RECORDS SUPPLIED:

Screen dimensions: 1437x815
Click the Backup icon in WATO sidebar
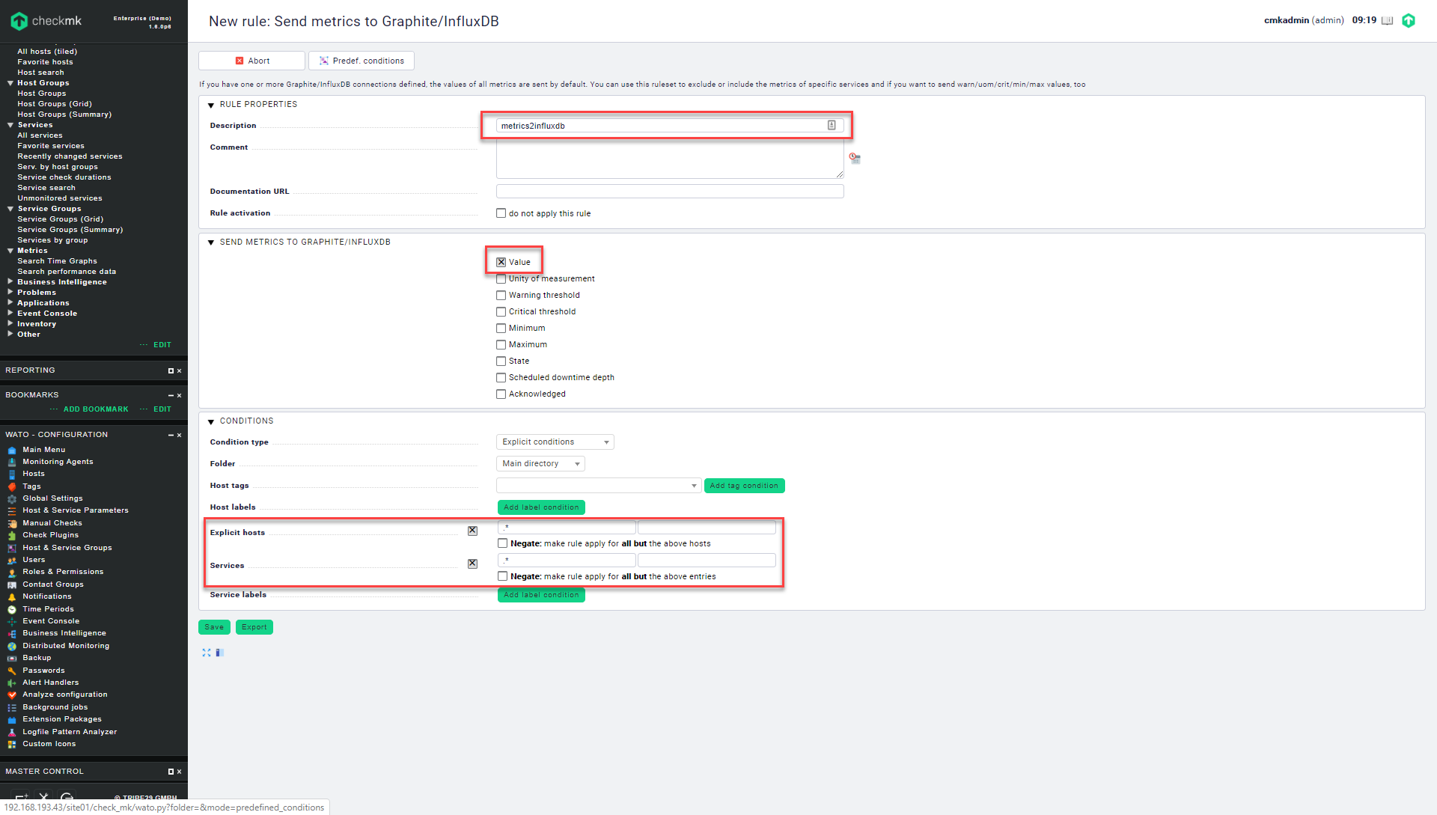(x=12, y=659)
...
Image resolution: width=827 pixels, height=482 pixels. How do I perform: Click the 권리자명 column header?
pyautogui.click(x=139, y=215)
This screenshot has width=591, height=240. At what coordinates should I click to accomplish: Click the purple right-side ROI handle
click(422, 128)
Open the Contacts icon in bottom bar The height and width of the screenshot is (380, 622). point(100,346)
...
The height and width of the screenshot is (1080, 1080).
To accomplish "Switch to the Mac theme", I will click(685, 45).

AIM: Return the data from the line with "Screen dimensions: 1437x815" up to and including the line with "(x=12, y=659)", reproducing each line verbatim and omitting the pictures.

COMPLETE RESPONSE:
Screen dimensions: 1437x815
Click the Backup icon in WATO sidebar
(x=12, y=659)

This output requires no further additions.